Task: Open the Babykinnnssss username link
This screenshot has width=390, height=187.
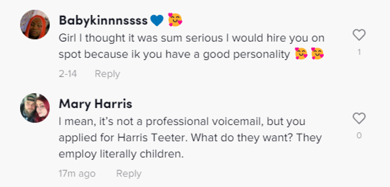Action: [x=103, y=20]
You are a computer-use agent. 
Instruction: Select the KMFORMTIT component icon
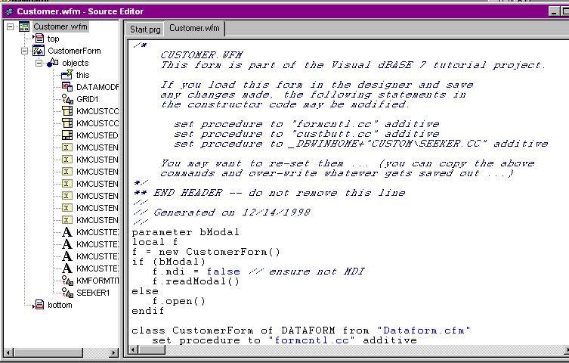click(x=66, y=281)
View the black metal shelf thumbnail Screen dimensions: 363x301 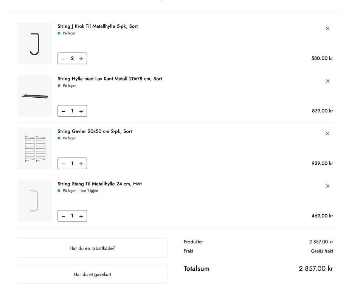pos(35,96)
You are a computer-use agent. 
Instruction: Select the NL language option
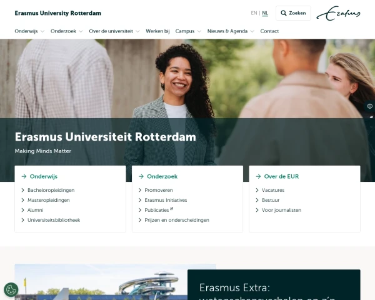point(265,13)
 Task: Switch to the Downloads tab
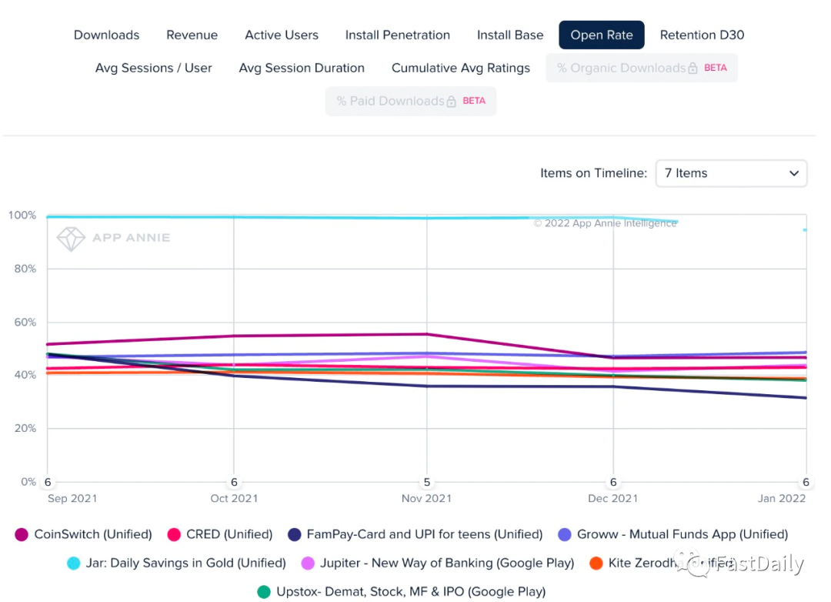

++++

WORK REQUIRED ▸ Of the entries above, tally the lines with "Task" in them. Only the total should be given.

EXERCISE RESULT ▸ 2